Here are the proposals lawmakers will discuss at public hearings on Monday afternoon and Tuesday morning. The last six were widely distributed by Dembrow on Friday evening but, as of 10 a.m. Saturday, they were not on the Legislature’s official website.
- Making it harder for arbitrators to overturn law enforcement discipline
- Require law enforcement officers to intervene and report when colleagues use unreasonable force
- Prohibit law enforcement agencies from using tear gas, long range acoustic devices or sound cannons
- Ban law enforcement from using holds that inhibit a person’s ability to breathe, including but not limited to choke holds
- Put the Oregon attorney general in charge of investigating cases of deadly use of force, and force that causes serious injuries, by law enforcement
- Create a statewide database of law enforcement officer discipline and publish the information online.

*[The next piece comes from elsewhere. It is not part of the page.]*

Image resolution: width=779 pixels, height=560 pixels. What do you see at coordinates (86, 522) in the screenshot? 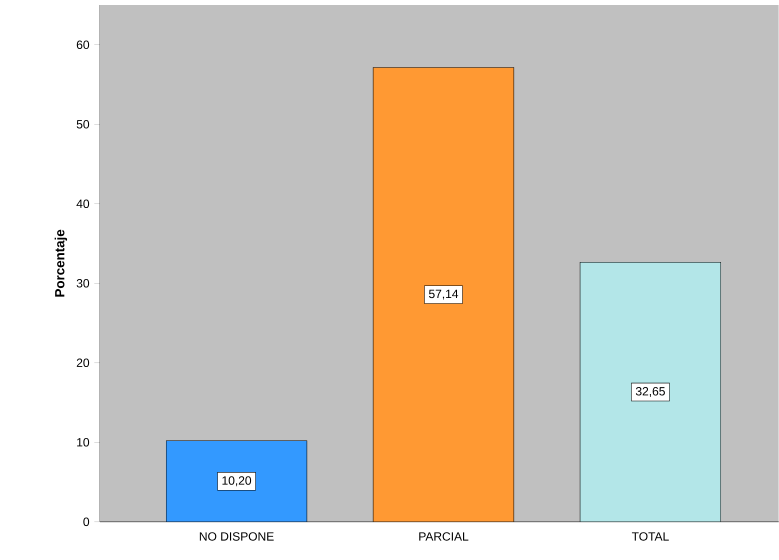
I see `y-tick-label: 0` at bounding box center [86, 522]. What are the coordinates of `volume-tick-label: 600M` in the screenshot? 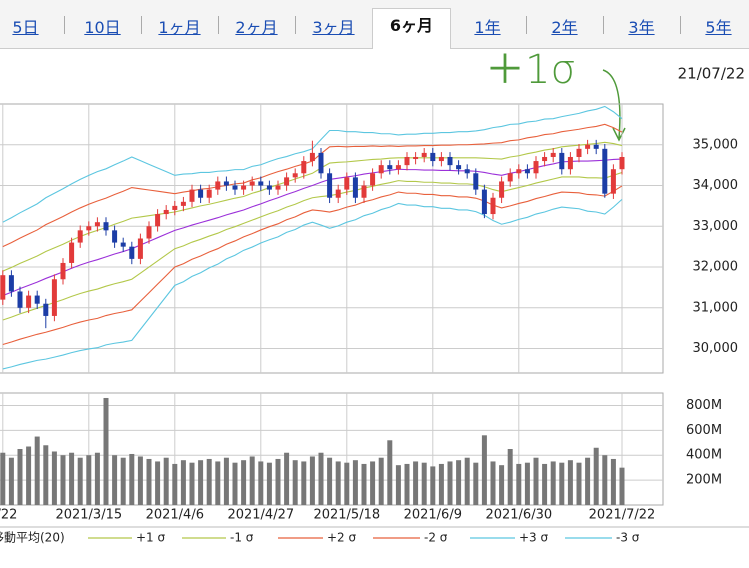 It's located at (704, 430).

- New cell phone fee to pay for rural broadband, a version of which died in the 2019 legislative session
- A bundle of coronavirus-related policies, from limiting the liability of governments and temporary lodging businesses that provide “isolation shelter” to people during the coronavirus public health emergency, to inserting a moratorium on evictions into state law and loosening restrictions on RV camping
- Changes to child welfare investigations and oversight, including allowing abuse screeners to temporarily close at screening reports of third party abuse not concerning people most frequently in contact with the child and requiring state licensing of all out-of-state programs used by the state
- Tweaks, largely technical in nature, to the state’s new business tax passed in 2019 to fund education
- Require the Eastern Oregon Economic Development Board to make grants and loans to help workforce development
- Extend by one year small school grants and state funding for foreign exchange students
- Increase, for one year, the percentage of students in a school district who can enroll in a virtual charter school not connected with the district
- Prohibit commercial evictions during the coronavirus state of emergency.
- Extend judicial timelines during the pandemic.
- Create a state inspection program for meat-processing plants.
- Put into law a compromise reached by timber companies and environmentalists regarding pesticide use.
- Modify rules for distribution and spending of some funding streams for transit systems.
- Expand the scope of work that dental hygienists are allowed to perform.